Genius. I followed suit and created a ~/.bashrc.d directory (saved in my dotfiles repo of course) and split up the contents of my .bashrc file into discrete files. My ~/.bashrc file became largely setting up the benchmarking and sourcing other files. I could then run __bashrc_bench=1 . ~/.bashrc:

$ __bashrc_bench=1 . ~/.bashrc
/Users/parker/.bashrc.d/10_env.sh: 0.001
/Users/parker/.bashrc.d/20_history.sh: 0.000
/Users/parker/.bashrc.d/30_prompt.sh: 0.000
/Users/parker/.bashrc.d/40_completion.sh /usr/local/opt/fzf/shell/key-bindings.bash: 0.001
/Users/parker/.bashrc.d/40_completion.sh: 0.001
/Users/parker/.bashrc.d/41_brew_completion.sh /usr/local/etc/bash_completion.d/brew: 0.005
/Users/parker/.bashrc.d/41_brew_completion.sh /usr/local/etc/bash_completion.d/cheat.bash: 0.000
/Users/parker/.bashrc.d/41_brew_completion.sh /usr/local/etc/bash_completion.d/fd.bash: 0.001
/Users/parker/.bashrc.d/41_brew_completion.sh /usr/local/etc/bash_completion.d/gh: 0.015
/Users/parker/.bashrc.d/41_brew_completion.sh /usr/local/etc/bash_completion.d/git-completion.bash: 0.010
/Users/parker/.bashrc.d/41_brew_completion.sh /usr/local/etc/bash_completion.d/git-prompt.sh: 0.002
/Users/parker/.bashrc.d/41_brew_completion.sh /usr/local/etc/bash_completion.d/rg.bash: 0.001
/Users/parker/.bashrc.d/41_brew_completion.sh /usr/local/etc/bash_completion.d/youtube-dl.bash-completion: 0.000
/Users/parker/.bashrc.d/41_brew_completion.sh /usr/local/share/autojump/autojump.bash: 0.013
/Users/parker/.bashrc.d/41_brew_completion.sh: 0.050
/Users/parker/.bashrc.d/50_aliases.sh: 0.004
/Users/parker/.bashrc.d/60_functions.sh: 0.000
/Users/parker/.bashrc.d/70_git_dotfiles.sh: 0.000
/Users/parker/.bashrc.d/80_fzf.sh: 0.000
/Users/parker/.bashrc.d/81_rbenv.sh /usr/local/opt/rbenv/completions/rbenv.bash: 0.000
/Users/parker/.bashrc.d/81_rbenv.sh: 1.068
/Users/parker/.bashrc.d/82_iterm2.sh: 0.000
/Users/parker/.bashrc.d/99_localrc.sh: 0.000

This is just from today. 15ms on the gh auto-completion, 13ms on the autojump completion, and… 1068ms on rbenv?

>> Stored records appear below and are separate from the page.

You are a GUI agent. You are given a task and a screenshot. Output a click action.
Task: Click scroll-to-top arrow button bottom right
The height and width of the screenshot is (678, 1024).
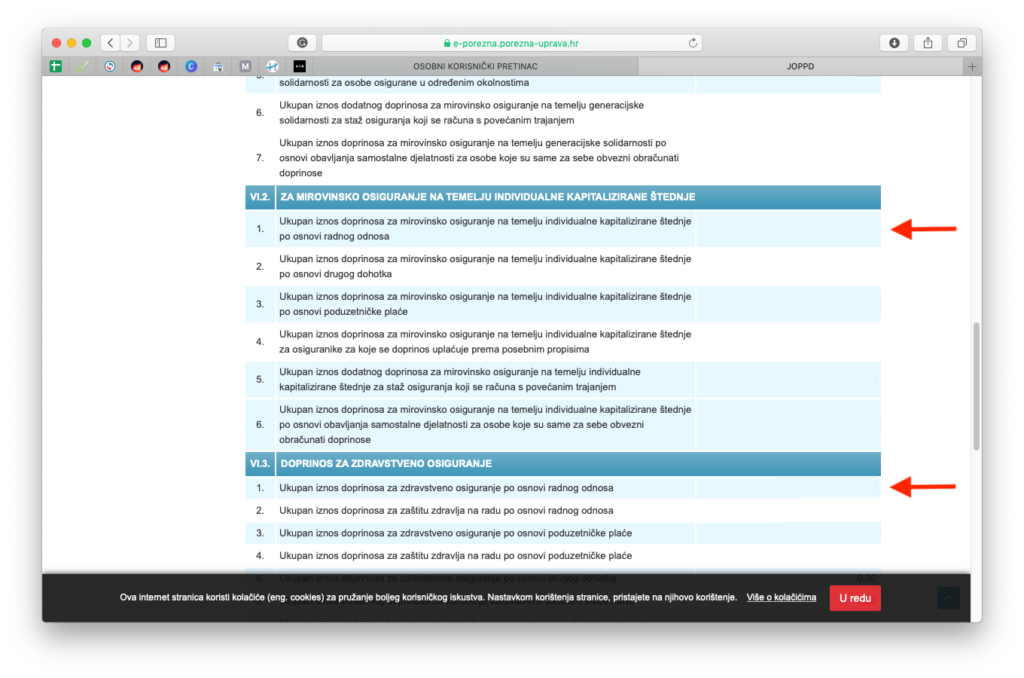948,598
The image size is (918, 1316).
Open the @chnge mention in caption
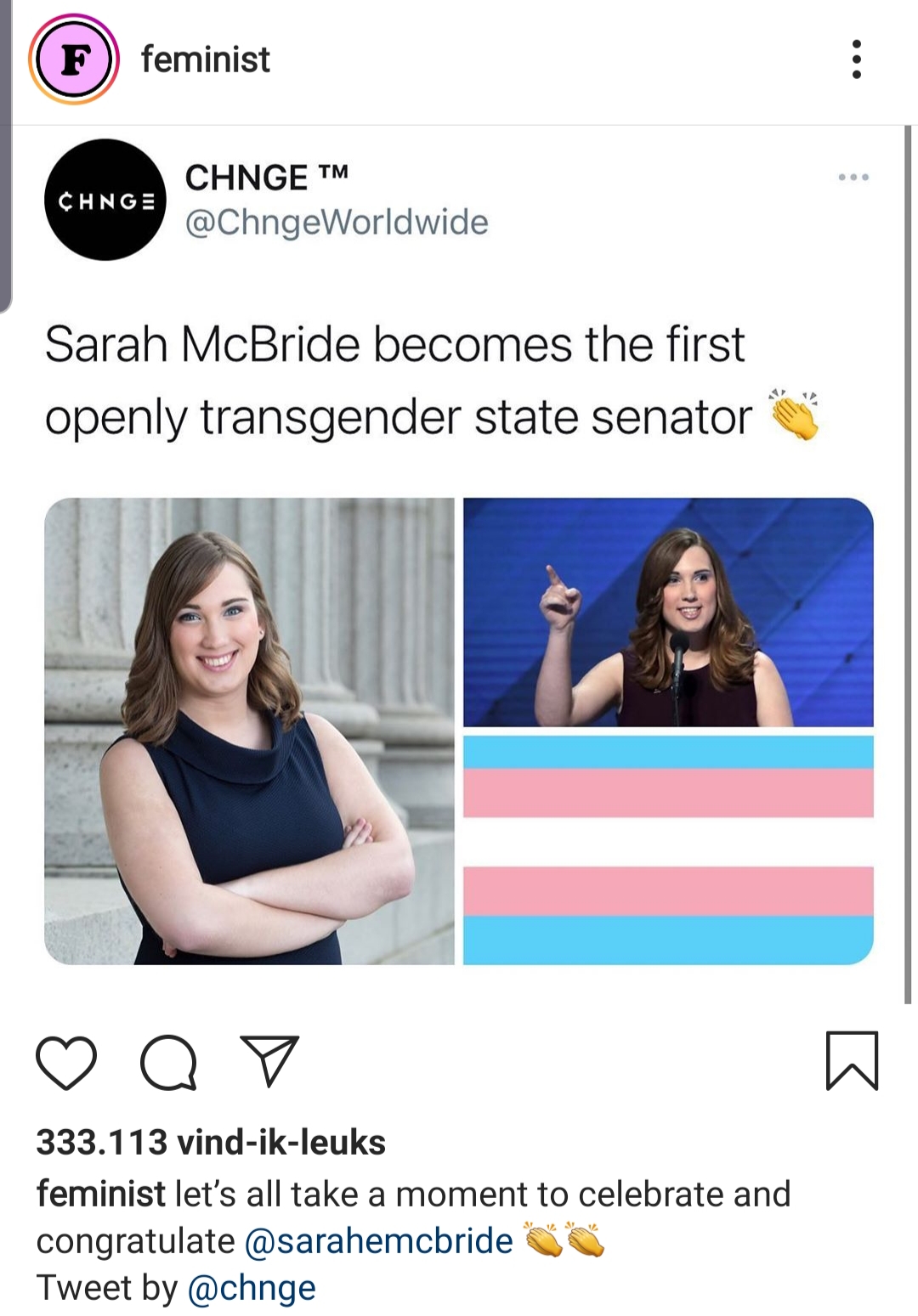(x=251, y=1288)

It’s not from the rbenv bash completion, so it must be something in the script itself. This is almost 85% of the total bash boot time that we found earlier with hyperfine!

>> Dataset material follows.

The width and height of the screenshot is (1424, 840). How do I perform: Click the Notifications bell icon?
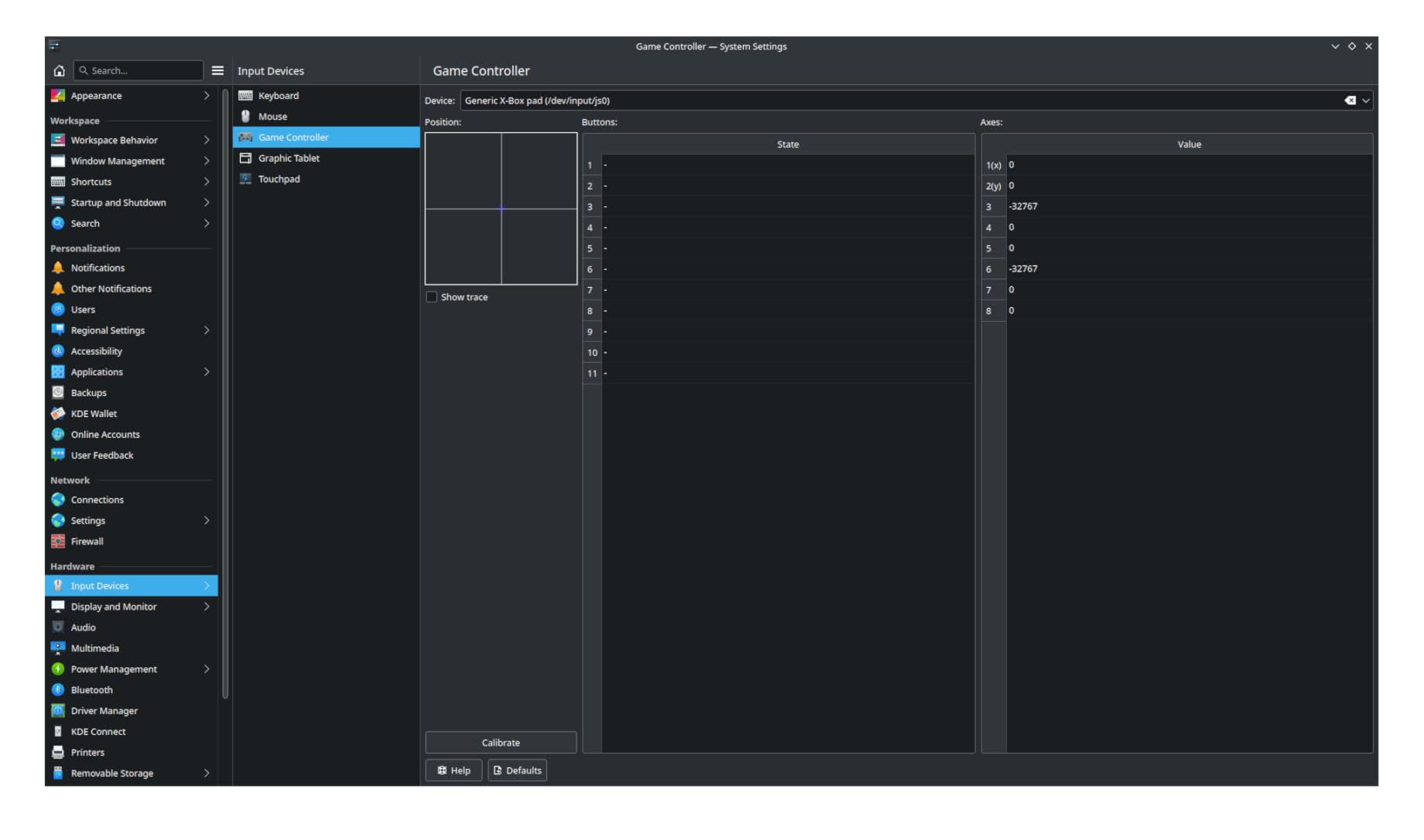[x=58, y=268]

I recently found myself discussing the nuances of building openssl for rbenv ruby installations on macOS, and one of the maintainers of the ruby-build installation utility had recommended using the Homebrew-managed openssl, so I added the following line to my 81_rbenv.sh file:

export RUBY_CONFIGURE_OPTS="--with-openssl-dir=$(brew --prefix openssl)"

Hm, exporting a variable is extremely fast. How long does brew --prefix openssl take?

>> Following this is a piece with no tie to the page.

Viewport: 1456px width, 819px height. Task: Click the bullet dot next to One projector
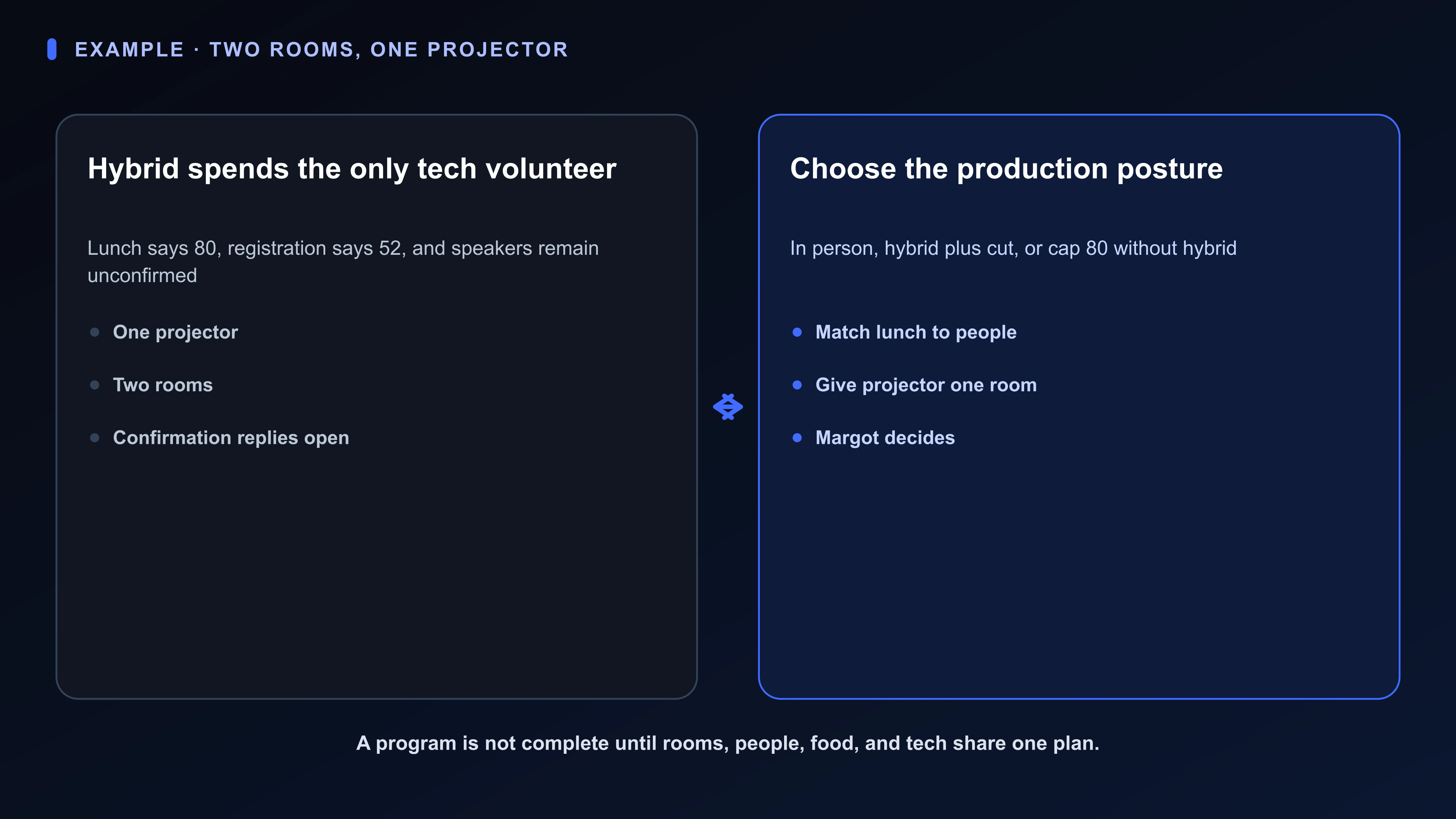pos(95,332)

$ hyperfine 'brew --prefix openssl'
Benchmark #1: brew --prefix openssl
  Time (mean ± σ):      1.063 s ±  0.019 s    [User: 561.5 ms, System: 478.6 ms]
  Range (min … max):    1.032 s …  1.094 s    10 runs

Yikes. That entire script’s time is just running brew! I wonder: could we hardcode this instead of calling brew?

$ brew --prefix openssl
/usr/local/opt/openssl@1.1
$ ls -l /usr/local/opt/openssl*
lrwxr-xr-x  1 parker  admin  28 Apr  1 22:03 /usr/local/opt/openssl -> ../Cellar/openssl@1.1/1.1.1k
lrwxr-xr-x  1 parker  admin  28 Apr  1 22:03 /usr/local/opt/openssl@1.1 -> ../Cellar/openssl@1.1/1.1.1k

Yes! It looks like I could use either of those two paths instead. In order to be modular, it’s best to use a variable. How about $HOMEBREW_PREFIX? Thus, the line becomes:

export HOMEBREW_PREFIX="${HOMEBREW_PREFIX:="/usr/local"}"
export RUBY_CONFIGURE_OPTS="--with-openssl-dir=${HOMEBREW_PREFIX}/opt/openssl"

Does that fix our issue?

$ hyperfine -i 'bash -l'
Benchmark #1: bash -l
  Time (mean ± σ):      49.4 ms ±  10.2 ms    [User: 32.0 ms, System: 14.4 ms]
  Range (min … max):    42.0 ms … 117.3 ms    62 runs

50ms? Yes, that’s significantly better than 1200ms! This is a huge success, with many thanks to ~/.bashrc.d for making the benchmarking of each snippet so much easier.

Do you have a complicated ~/.bashrc or ~/.zshrc? Consider following this same method! It makes tracking down those pesky slow start-up scripts so much easier. Reusing this benchmarking code in bash is easy too – the combination of $TIMEFORMAT and time makes this a simple proposition. Profiling bash scripts of all shapes and sizes has never been so easy!